(Text provided):
## Begin
Bus arbitration is the process of managing and controlling access to a shared bus in a computer system.
In systems where multiple devices (CPU, memory, I/O devices) share a common bus, bus arbitration
ensures that only one device can use the bus at a time, preventing conflicts.
● In computer systems, multiple devices often need to communicate over the same bus to perform
operations like reading from memory or writing data to an I/O device. Without arbitration,
devices could try to use the bus simultaneously, leading to collisions and incorrect data transfer.
1. Centralized Arbitration
○ A single bus arbiter (controller) is responsible for managing which device can access the
bus. The arbiter receives requests from devices and grants access based on predefined
rules (e.g., priority).
○ Example- In the PCI bus, the arbiter controls which device (e.g., CPU, network card)
can access the bus.
2. Distributed Arbitration
○ In this method, there is no central arbiter. Devices negotiate among themselves to decide
who gets to use the bus. They follow a predefined protocol, often involving priority levels
or a round-robin system.
1. Daisy Chaining
○ Devices are connected in a chain. The highest-priority device is at the start of the chain,
and it gets first access to the bus. If it doesn't need the bus, the request passes down the
chain.
○ Simple but can lead to starvation for lower-priority devices.
2. Polling
○ The arbiter polls each device in sequence to check if it needs to use the bus. The arbiter
then grants the bus to the requesting device.
○ Advantage- Prevents starvation. Disadvantage: Can be slow if many devices are polled
before a request is found.
3. Priority Arbitration
○ Devices are assigned priority levels. When multiple devices request the bus, the arbiter
grants access to the highest-priority device.
○ Advantage- High-priority tasks are processed first.
○ Disadvantage- Lower-priority devices may experience delays.
4. Round-Robin Arbitration
○ The arbiter grants bus access to devices in a circular order. Each device gets its turn,
ensuring fairness among devices.
○ Advantage- Ensures that no device gets unfairly delayed.
○ Disadvantage- May not prioritize urgent tasks.
1. Bus Request- A device sends a request to the arbiter, indicating it needs the bus.
2. Arbitration- The arbiter selects one device based on the arbitration technique being used (e.g.,
priority, round-robin).
## End
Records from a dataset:
## Begin
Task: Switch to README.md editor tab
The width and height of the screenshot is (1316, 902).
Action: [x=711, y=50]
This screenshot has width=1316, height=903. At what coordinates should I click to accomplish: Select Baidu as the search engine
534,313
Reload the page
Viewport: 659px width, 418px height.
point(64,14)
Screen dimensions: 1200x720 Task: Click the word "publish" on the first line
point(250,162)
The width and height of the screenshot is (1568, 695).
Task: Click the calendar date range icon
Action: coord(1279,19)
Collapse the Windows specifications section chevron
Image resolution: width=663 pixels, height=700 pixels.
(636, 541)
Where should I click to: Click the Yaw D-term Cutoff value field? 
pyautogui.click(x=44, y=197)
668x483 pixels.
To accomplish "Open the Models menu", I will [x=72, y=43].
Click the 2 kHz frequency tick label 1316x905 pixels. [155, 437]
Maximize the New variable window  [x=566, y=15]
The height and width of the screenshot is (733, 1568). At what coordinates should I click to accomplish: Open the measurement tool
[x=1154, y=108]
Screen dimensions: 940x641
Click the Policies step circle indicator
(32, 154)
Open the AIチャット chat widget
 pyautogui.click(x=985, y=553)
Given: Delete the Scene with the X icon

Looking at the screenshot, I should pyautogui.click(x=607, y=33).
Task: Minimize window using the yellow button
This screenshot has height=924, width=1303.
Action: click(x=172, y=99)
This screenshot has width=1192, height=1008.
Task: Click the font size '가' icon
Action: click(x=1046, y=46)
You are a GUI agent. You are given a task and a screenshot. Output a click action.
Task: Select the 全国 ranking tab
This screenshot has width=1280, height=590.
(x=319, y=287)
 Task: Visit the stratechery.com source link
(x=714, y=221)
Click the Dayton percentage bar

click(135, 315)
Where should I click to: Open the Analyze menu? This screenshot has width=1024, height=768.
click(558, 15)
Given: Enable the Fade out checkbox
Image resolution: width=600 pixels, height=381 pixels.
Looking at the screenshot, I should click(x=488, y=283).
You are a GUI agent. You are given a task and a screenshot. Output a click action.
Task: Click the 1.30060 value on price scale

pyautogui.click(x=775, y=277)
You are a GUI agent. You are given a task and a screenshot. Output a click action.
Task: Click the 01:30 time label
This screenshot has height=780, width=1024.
## End
(Your tasks):
#1 Answer these questions from the bus arbitration text:
(a) In the PCI bus example, what controls which device can access the bus?
(b) In daisy chaining, where is the highest-priority device placed?
(c) In round-robin arbitration, in what order does the arbiter grant bus access?
#2 Reproduce word for word the stretch of the bus arbitration text from "4. Round-Robin Arbitration" through "needs the bus.".
#3 Resume the bus arbitration text from the point at which it stops.
The lines above are not required for any of the tasks.

(Answers to the exercise):
#1
(a) The arbiter.
(b) At the start of the chain.
(c) In a circular order.

#2
4. Round-Robin Arbitration
○ The arbiter grants bus access to devices in a circular order. Each device gets its turn,
ensuring fairness among devices.
○ Advantage- Ensures that no device gets unfairly delayed.
○ Disadvantage- May not prioritize urgent tasks.
1. Bus Request- A device sends a request to the arbiter, indicating it needs the bus.

#3
3. Bus Grant- The arbiter grants control of the bus to the selected device.
4. Data Transfer- The device uses the bus to transfer data.
5. Bus Release- Once the transfer is complete, the device releases control of the bus.
Summary
● Registers are fast, small storage locations within the CPU used to hold data and instructions
during processing.
● Bus arbitration manages access to a shared bus, ensuring that multiple devices can communicate
without conflict, using methods like centralized or distributed arbitration, and techniques such as
priority, round-robin, polling, or daisy chaining.
Bus timing refers to the synchronization of data transfer over the communication pathways (buses) in a
computer system, ensuring that data is correctly sent and received between various components (like the
CPU, memory, and I/O devices). Proper timing is crucial for maintaining data integrity and system
performance.
1. Bus Cycle
○ A bus cycle is a complete sequence of operations that allows data to be transferred
between devices. It typically consists of several phases, including address setup, data
transfer, and acknowledgment.
○ The duration of a bus cycle is determined by the slowest device involved in the transfer.
2. Timing Signals
○ Timing signals control the operations of the bus. These signals dictate when data can be
placed on the bus, when it can be read, and when operations can commence.
○ Common signals include Clock signals, which provide a periodic pulse that synchronizes
all components, and Control signals, which manage the direction and type of data
transfer.
3. Setup and Hold Time
○ Setup Time- The minimum time before the clock edge that data must be stable on the
bus for the receiving device to latch it correctly.
○ Hold Time- The minimum time after the clock edge that data must remain stable on the
bus to ensure proper reading by the receiving device.
4. Bus Arbitration
○ When multiple devices want to use the bus simultaneously, arbitration determines which
device gets access to the bus.
○ Timing in arbitration ensures that devices do not interfere with each other, providing
orderly access to the bus.
5. Data Transfer Timing
○ Timing impacts the speed of data transfers. Faster bus speeds can lead to shorter cycles
and increased throughput, while slower speeds may create bottlenecks in data processing.
○ Various factors, including bus width (number of bits transferred in parallel), clock
frequency, and signal integrity, affect transfer timing.
● Increased Throughput- More instructions can be executed in parallel, increasing overall CPU
throughput and performance.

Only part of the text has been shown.